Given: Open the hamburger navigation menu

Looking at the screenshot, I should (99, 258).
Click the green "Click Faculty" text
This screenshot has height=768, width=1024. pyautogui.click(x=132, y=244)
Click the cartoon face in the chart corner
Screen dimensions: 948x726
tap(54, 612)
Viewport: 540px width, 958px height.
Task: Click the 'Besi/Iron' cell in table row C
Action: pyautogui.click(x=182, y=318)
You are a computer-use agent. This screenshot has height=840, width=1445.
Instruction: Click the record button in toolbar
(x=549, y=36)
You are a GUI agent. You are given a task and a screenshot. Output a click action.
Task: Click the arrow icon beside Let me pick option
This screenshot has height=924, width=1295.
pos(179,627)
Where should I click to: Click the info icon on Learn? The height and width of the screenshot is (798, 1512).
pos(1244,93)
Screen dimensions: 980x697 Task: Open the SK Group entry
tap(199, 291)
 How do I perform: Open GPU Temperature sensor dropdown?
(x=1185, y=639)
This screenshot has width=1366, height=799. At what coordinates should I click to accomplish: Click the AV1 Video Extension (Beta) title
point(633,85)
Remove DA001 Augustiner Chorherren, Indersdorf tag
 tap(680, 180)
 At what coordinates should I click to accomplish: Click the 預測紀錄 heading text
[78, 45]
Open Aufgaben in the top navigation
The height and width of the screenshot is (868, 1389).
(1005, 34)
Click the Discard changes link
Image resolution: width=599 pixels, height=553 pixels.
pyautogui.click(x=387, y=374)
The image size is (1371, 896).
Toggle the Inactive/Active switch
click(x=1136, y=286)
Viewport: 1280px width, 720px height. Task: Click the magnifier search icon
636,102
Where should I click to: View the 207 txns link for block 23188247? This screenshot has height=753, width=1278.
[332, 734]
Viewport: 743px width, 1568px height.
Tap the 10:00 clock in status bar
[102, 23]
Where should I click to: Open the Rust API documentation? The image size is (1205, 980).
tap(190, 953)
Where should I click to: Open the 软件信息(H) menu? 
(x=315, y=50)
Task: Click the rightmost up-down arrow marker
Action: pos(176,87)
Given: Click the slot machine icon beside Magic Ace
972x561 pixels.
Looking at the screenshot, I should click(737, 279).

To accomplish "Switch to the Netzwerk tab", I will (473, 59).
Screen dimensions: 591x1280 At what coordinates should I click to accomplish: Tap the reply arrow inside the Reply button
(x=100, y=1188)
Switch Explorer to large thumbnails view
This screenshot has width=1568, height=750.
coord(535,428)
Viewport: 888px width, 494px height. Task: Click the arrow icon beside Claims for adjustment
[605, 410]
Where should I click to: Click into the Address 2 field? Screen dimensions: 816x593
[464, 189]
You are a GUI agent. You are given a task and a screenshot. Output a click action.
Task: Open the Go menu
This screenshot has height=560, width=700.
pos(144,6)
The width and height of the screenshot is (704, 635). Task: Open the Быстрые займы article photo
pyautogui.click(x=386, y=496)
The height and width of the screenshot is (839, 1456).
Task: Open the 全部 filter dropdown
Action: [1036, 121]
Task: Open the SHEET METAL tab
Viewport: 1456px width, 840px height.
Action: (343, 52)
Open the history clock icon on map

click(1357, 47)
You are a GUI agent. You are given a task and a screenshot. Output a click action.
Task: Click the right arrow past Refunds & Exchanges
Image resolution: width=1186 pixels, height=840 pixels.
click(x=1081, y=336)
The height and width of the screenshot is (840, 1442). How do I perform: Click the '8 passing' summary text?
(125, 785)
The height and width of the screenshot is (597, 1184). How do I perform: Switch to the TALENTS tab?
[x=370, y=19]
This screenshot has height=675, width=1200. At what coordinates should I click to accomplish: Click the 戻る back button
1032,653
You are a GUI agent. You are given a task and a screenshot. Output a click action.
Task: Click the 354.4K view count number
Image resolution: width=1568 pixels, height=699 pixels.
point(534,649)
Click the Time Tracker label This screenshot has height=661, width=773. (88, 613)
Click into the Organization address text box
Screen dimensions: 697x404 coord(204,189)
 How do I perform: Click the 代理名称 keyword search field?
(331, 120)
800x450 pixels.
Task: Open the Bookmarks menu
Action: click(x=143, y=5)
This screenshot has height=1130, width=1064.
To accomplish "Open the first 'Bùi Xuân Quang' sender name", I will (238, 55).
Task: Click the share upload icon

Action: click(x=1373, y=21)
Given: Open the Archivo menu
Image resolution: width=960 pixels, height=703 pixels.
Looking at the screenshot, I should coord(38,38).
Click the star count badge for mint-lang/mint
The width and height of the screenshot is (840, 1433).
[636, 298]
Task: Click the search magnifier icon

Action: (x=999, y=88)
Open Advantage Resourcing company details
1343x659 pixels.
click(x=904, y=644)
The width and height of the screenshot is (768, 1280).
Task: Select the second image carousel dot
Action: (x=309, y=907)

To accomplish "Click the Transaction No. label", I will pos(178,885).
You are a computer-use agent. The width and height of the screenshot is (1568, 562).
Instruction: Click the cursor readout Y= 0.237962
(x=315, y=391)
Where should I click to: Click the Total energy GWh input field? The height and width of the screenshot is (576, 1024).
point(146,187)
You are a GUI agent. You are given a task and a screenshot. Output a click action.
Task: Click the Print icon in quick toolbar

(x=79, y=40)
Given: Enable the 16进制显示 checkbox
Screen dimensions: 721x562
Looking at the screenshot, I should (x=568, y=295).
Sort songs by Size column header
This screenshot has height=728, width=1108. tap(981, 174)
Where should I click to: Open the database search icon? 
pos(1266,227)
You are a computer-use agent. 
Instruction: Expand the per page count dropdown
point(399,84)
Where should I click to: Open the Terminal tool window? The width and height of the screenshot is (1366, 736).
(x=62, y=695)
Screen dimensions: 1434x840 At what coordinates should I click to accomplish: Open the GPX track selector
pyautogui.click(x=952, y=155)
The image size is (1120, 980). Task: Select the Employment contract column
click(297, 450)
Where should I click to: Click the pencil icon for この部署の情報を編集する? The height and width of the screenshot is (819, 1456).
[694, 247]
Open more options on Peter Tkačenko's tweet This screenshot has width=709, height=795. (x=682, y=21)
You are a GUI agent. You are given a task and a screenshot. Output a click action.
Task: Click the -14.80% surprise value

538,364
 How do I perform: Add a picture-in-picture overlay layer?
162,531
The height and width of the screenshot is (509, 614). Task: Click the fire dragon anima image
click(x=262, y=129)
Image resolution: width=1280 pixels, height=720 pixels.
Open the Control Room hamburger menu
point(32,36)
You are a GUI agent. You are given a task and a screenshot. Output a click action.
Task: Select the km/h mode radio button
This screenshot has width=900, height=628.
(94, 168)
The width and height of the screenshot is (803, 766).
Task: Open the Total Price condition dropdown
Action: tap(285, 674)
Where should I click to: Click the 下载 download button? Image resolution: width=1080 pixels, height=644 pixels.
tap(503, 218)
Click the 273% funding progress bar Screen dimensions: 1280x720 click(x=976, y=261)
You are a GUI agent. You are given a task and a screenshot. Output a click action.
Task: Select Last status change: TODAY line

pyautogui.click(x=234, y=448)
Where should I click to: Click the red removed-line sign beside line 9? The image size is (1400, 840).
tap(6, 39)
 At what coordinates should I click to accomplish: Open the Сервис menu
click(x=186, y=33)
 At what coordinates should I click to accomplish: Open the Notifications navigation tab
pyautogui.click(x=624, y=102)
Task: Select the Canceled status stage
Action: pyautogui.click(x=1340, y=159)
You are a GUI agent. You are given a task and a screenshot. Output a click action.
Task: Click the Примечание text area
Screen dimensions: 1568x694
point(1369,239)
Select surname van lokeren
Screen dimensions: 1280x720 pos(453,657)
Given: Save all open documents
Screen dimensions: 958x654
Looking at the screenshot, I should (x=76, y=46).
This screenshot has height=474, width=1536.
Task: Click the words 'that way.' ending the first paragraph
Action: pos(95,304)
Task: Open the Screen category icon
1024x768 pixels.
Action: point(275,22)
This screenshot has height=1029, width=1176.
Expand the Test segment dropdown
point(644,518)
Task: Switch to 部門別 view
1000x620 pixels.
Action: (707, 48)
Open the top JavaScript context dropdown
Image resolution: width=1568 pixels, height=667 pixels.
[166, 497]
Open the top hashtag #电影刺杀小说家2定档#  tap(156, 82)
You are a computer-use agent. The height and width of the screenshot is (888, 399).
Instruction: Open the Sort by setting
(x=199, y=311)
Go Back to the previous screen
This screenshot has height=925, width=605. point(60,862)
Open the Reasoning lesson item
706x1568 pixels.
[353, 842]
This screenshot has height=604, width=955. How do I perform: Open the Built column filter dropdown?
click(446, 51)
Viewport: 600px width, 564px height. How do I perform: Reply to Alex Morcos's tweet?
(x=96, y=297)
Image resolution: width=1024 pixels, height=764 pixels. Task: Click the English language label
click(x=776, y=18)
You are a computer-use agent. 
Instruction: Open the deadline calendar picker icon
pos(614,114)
_ _ _ _ _
> **What is being asked**
Copy out the rows from the start up to and including the line with "pos(1244,93)", keeping every line the same.

> **Answer in full**
Given: Open the hamburger navigation menu

Looking at the screenshot, I should (99, 258).
Click the green "Click Faculty" text
This screenshot has height=768, width=1024. pyautogui.click(x=132, y=244)
Click the cartoon face in the chart corner
Screen dimensions: 948x726
tap(54, 612)
Viewport: 540px width, 958px height.
Task: Click the 'Besi/Iron' cell in table row C
Action: pyautogui.click(x=182, y=318)
You are a computer-use agent. This screenshot has height=840, width=1445.
Instruction: Click the record button in toolbar
(x=549, y=36)
You are a GUI agent. You are given a task and a screenshot. Output a click action.
Task: Click the arrow icon beside Let me pick option
This screenshot has height=924, width=1295.
pos(179,627)
Where should I click to: Click the info icon on Learn? The height and width of the screenshot is (798, 1512).
pos(1244,93)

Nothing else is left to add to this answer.